Together, the plants that are already under construction are expected to rely on about 61 engines, 30 small turbines and 16 other generators, regulatory filings show. All of that equipment burns natural gas to generate electricity, but each operates differently. That does not include battery storage systems to manage demand fluctuations and diesel generators for backup power in emergencies.

It is the kind of equipment you might expect in remote oil fields. Were they connected to the grid, the machines being installed in New Albany could potentially power around 600,000 homes. Another power plant that was proposed last week would be big enough to provide electricity for an additional 200,000 homes or more if regulators approve it.

“For better or for worse, we are the pioneers in this process,” Mr. Spalding said. “There’s not a lot we can do to stop it.”

Tech giants generally say they don’t want to build or operate power plants. In some places, the companies are fighting efforts to require data centers to rely on their own power sources or reduce energy consumption when electricity systems are under strain.

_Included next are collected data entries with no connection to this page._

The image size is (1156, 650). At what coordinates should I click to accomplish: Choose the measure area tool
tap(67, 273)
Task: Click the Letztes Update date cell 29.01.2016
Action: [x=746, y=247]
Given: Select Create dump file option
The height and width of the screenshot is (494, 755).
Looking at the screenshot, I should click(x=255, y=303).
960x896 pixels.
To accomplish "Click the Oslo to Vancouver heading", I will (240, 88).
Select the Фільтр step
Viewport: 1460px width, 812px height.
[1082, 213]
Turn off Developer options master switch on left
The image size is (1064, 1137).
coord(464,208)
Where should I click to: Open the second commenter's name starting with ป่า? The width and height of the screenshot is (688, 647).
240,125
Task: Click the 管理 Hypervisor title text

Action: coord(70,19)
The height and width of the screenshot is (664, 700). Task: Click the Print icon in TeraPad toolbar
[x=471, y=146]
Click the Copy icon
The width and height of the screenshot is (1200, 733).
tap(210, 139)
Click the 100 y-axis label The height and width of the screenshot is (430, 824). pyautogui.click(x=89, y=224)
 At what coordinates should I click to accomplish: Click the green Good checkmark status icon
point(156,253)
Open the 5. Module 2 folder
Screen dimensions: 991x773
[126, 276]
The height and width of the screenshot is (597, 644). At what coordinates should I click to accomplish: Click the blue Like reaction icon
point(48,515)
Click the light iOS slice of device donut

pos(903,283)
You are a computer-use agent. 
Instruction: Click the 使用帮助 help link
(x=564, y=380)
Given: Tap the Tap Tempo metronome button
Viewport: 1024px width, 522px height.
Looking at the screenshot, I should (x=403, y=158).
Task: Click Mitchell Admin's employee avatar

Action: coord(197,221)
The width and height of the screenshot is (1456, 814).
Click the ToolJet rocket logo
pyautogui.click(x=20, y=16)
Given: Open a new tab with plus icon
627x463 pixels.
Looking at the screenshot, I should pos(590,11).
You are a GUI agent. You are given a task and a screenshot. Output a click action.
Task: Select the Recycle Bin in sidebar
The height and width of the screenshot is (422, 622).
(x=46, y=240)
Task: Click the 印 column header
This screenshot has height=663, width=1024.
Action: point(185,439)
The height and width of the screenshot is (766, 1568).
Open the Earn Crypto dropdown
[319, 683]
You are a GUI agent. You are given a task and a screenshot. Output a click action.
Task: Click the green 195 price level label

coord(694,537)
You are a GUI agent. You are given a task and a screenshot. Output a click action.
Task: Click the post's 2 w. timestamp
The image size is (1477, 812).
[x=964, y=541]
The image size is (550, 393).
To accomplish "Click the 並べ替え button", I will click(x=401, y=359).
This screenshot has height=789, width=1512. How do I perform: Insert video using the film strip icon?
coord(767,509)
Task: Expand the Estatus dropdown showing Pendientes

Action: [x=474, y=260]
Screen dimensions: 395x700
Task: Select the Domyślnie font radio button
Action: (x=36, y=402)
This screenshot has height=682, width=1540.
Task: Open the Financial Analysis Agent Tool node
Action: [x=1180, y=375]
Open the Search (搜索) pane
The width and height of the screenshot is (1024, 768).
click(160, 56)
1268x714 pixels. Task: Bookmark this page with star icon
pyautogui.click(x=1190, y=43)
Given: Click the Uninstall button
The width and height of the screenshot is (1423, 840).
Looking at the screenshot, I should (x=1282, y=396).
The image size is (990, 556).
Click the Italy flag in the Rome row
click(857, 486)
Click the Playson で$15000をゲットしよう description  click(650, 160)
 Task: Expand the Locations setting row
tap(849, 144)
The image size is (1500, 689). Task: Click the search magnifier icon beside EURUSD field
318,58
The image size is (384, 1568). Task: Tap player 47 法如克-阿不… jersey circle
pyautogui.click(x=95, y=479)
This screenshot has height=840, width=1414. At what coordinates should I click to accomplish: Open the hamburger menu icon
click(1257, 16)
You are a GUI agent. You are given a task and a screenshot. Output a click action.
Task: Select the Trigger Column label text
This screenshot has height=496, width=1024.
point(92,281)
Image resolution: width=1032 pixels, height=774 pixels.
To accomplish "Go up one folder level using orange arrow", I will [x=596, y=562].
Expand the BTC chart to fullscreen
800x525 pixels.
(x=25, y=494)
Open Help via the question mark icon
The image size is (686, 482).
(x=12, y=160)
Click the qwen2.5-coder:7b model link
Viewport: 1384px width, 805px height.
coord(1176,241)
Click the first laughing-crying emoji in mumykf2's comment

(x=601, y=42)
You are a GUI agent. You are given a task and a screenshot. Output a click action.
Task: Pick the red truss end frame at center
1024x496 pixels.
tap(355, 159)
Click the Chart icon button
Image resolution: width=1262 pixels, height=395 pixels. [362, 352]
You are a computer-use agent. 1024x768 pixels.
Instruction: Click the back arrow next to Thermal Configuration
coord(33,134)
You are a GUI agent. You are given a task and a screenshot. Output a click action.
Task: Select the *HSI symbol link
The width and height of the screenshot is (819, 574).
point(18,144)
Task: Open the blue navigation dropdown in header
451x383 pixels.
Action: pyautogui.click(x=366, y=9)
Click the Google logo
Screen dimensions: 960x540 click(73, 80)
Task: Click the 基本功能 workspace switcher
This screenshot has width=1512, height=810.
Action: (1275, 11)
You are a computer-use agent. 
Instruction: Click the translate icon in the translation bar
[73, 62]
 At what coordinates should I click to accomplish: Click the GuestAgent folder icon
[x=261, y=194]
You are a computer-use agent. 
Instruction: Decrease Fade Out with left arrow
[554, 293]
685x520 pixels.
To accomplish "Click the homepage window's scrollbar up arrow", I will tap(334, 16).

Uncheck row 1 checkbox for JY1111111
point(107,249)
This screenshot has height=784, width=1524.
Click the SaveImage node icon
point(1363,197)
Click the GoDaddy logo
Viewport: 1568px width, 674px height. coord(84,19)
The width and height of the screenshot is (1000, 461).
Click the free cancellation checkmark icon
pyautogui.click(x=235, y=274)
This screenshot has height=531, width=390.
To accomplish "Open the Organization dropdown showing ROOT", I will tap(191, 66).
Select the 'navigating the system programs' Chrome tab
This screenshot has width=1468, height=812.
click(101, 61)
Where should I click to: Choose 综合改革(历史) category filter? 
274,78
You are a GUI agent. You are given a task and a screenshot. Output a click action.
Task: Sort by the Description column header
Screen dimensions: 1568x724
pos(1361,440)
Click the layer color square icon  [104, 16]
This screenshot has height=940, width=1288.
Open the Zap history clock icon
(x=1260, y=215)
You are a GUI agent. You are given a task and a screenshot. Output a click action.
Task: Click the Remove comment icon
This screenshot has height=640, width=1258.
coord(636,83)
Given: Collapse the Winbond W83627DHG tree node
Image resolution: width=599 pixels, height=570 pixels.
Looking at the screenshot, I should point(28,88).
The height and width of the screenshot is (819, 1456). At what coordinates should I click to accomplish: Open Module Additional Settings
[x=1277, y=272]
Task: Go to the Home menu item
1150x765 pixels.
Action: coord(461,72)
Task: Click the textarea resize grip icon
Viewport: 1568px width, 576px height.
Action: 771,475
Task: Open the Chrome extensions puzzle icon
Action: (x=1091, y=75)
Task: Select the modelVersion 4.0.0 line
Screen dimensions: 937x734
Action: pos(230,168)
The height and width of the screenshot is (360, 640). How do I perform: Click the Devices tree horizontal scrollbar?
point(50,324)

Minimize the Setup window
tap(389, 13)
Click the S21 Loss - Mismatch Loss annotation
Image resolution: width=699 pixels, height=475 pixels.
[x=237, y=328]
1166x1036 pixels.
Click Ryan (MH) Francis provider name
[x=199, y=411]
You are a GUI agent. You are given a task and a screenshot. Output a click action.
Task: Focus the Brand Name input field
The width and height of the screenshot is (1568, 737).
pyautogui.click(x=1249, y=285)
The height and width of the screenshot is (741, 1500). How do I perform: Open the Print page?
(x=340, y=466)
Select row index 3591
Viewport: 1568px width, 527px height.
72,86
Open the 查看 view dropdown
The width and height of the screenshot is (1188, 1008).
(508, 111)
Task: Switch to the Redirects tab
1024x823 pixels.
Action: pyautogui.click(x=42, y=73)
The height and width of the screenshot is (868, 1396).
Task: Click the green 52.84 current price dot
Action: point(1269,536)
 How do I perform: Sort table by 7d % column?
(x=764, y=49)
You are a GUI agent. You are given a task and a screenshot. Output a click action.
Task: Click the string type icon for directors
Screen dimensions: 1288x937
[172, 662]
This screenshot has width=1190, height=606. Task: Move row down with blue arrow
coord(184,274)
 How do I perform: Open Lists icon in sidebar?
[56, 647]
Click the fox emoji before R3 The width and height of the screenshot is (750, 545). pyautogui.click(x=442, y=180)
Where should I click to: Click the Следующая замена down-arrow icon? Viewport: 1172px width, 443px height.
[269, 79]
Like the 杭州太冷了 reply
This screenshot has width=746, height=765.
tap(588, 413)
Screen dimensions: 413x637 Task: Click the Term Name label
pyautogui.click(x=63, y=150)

But the tech industry’s appetite for energy has become almost insatiable because of artificial intelligence, and there are only so many places where companies can draw large amounts of power from the grid quickly. Wait times vary by region, but it now takes an average of four years or more for data centers to connect to U.S. grids, according to JLL, a real estate services firm.

One of the first companies to go it alone was Elon Musk’s xAI, which opened a data center in Memphis in 2024, powering it with more than a dozen gas turbines rolled in on flatbed trucks. The Southern Environmental Law Center later claimed the company flouted permitting requirements and violated the federal Clean Air Act in Memphis and at another location in Southaven, Miss. xAI, which eventually received permits for some turbines in Memphis and stopped using others, did not respond to requests for comment.

Plants that will not be connected to the grid are highlighted in blue, and grid-connected plants are in gray. As oil field activity slows down, numerous oil and gas companies are shifting their focus to the power business. General Electric is one such company that has ventured into this sector. Lorenzo Simonelli, the CEO of General Electric, believes that this move is not just a passing trend but a long-term strategy for the company.

Despite this shift, industry analysts and executives are debating the sustainability of power plants located near data centers. They question whether these plants will remain competitive as grid connections become more accessible. Siemens Energy, a provider of equipment for power plants like the ones in New Albany, expresses skepticism about the use of smaller machines as permanent power sources. Christian Bruch, the CEO of Siemens Energy, highlights concerns about the efficiency and long-term viability of this approach.

In a recent interview, Mr. Bruch emphasized that these smaller machines are not meant for long-term installations. He questions the effectiveness of this solution as a sustainable power supply. As the industry continues to evolve, companies like General Electric and Siemens Energy are exploring new opportunities in the power sector, but the debate over the most efficient and sustainable practices remains ongoing. sentence to make it more concise: “The cat climbed up the tree and then jumped down.”

“The cat climbed up the tree and jumped down.”